Richter Henning Kolf unterbrach daraufhin die Verhandlung. Andere Richter sollen nun bis 9. November über diesen Antrag entscheiden. Kolf hatte angeordnet, dass die Prozessbeteiligten gewisse Unterlagen lesen, was den Prozess beschleunigen würde und „übliche Praxis“ sei.

Die Staatsanwaltschaft wirft dem Angeklagten illegalen Drogenhandel in größerem Stil vor. Polizisten hatte im Februar Rauschgift im Wert von 160 000 Euro bei ihm gefunden, darunter etwa 16 000 Ecstasy-Pillen, kiloweise Amphetamine und Marihuana sowie Kokain und Heroin. Der 54-Jährige hatte das gestanden. Er habe aber „nur als Bunkerhalter“ für einen andere Mann fungiert, dessen Namen er aber nicht nannte. Ein wegen Drogendelikten verurteilter Bekannter, der als Zeuge aussagen sollte, schwieg vor Gericht.

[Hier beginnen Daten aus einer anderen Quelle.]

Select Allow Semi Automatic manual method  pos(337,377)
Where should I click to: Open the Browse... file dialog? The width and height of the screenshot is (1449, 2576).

Der Angeklagte hatte sich schon 2016 wegen Drogendelikten vor dem Amtsgericht Stade verantworten müssen und war nach Stavenhagen gezogen. Der Prozess wird am 9. November fortgesetzt. Sollte der Antrag auf Befangenheit abgelehnt werden, sollen dann die Plädoyers gehalten und ein Urteil gesprochen werden.